### Task goal
Reproduce the data exactly. Omit no record.

(Stored items)
━━━━━━━━━━
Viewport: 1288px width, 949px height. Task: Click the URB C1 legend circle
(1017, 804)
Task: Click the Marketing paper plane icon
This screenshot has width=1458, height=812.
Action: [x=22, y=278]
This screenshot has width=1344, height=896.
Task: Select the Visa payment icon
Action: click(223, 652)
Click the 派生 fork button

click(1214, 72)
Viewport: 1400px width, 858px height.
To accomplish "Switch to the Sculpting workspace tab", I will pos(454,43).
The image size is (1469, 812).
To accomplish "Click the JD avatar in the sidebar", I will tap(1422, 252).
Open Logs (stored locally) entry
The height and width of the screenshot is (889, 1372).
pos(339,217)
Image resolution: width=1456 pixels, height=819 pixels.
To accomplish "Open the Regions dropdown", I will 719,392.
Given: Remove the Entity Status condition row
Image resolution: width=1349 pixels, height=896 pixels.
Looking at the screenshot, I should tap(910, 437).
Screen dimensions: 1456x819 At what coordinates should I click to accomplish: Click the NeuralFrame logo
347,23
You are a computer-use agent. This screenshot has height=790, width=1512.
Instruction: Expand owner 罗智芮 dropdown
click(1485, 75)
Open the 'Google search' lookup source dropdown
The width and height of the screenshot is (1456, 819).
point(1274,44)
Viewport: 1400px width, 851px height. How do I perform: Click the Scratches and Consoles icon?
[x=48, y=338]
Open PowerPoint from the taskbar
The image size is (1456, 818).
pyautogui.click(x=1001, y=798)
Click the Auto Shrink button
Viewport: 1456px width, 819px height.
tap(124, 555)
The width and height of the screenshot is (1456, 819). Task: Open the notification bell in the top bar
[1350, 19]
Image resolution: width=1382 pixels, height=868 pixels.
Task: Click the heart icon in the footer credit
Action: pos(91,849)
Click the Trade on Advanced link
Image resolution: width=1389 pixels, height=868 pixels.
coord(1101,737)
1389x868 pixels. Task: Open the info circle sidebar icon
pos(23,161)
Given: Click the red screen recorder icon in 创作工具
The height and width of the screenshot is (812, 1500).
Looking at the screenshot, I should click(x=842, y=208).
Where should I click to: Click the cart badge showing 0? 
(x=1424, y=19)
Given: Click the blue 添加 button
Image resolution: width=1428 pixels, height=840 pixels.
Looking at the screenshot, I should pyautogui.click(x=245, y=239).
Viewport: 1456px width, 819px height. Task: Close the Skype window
━━━━━━━━━━
### Output
Viewport: 1288px width, 949px height. Task: Click the URB C1 legend circle
(1017, 804)
Task: Click the Marketing paper plane icon
This screenshot has width=1458, height=812.
Action: [x=22, y=278]
This screenshot has width=1344, height=896.
Task: Select the Visa payment icon
Action: click(223, 652)
Click the 派生 fork button

click(1214, 72)
Viewport: 1400px width, 858px height.
To accomplish "Switch to the Sculpting workspace tab", I will pos(454,43).
The image size is (1469, 812).
To accomplish "Click the JD avatar in the sidebar", I will tap(1422, 252).
Open Logs (stored locally) entry
The height and width of the screenshot is (889, 1372).
pos(339,217)
Image resolution: width=1456 pixels, height=819 pixels.
To accomplish "Open the Regions dropdown", I will 719,392.
Given: Remove the Entity Status condition row
Image resolution: width=1349 pixels, height=896 pixels.
Looking at the screenshot, I should tap(910, 437).
Screen dimensions: 1456x819 At what coordinates should I click to accomplish: Click the NeuralFrame logo
347,23
You are a computer-use agent. This screenshot has height=790, width=1512.
Instruction: Expand owner 罗智芮 dropdown
click(1485, 75)
Open the 'Google search' lookup source dropdown
The width and height of the screenshot is (1456, 819).
point(1274,44)
Viewport: 1400px width, 851px height. How do I perform: Click the Scratches and Consoles icon?
[x=48, y=338]
Open PowerPoint from the taskbar
The image size is (1456, 818).
pyautogui.click(x=1001, y=798)
Click the Auto Shrink button
Viewport: 1456px width, 819px height.
tap(124, 555)
The width and height of the screenshot is (1456, 819). Task: Open the notification bell in the top bar
[1350, 19]
Image resolution: width=1382 pixels, height=868 pixels.
Task: Click the heart icon in the footer credit
Action: pos(91,849)
Click the Trade on Advanced link
Image resolution: width=1389 pixels, height=868 pixels.
coord(1101,737)
1389x868 pixels. Task: Open the info circle sidebar icon
pos(23,161)
Given: Click the red screen recorder icon in 创作工具
The height and width of the screenshot is (812, 1500).
Looking at the screenshot, I should click(x=842, y=208).
Where should I click to: Click the cart badge showing 0? 
(x=1424, y=19)
Given: Click the blue 添加 button
Image resolution: width=1428 pixels, height=840 pixels.
Looking at the screenshot, I should pyautogui.click(x=245, y=239).
Viewport: 1456px width, 819px height. Task: Close the Skype window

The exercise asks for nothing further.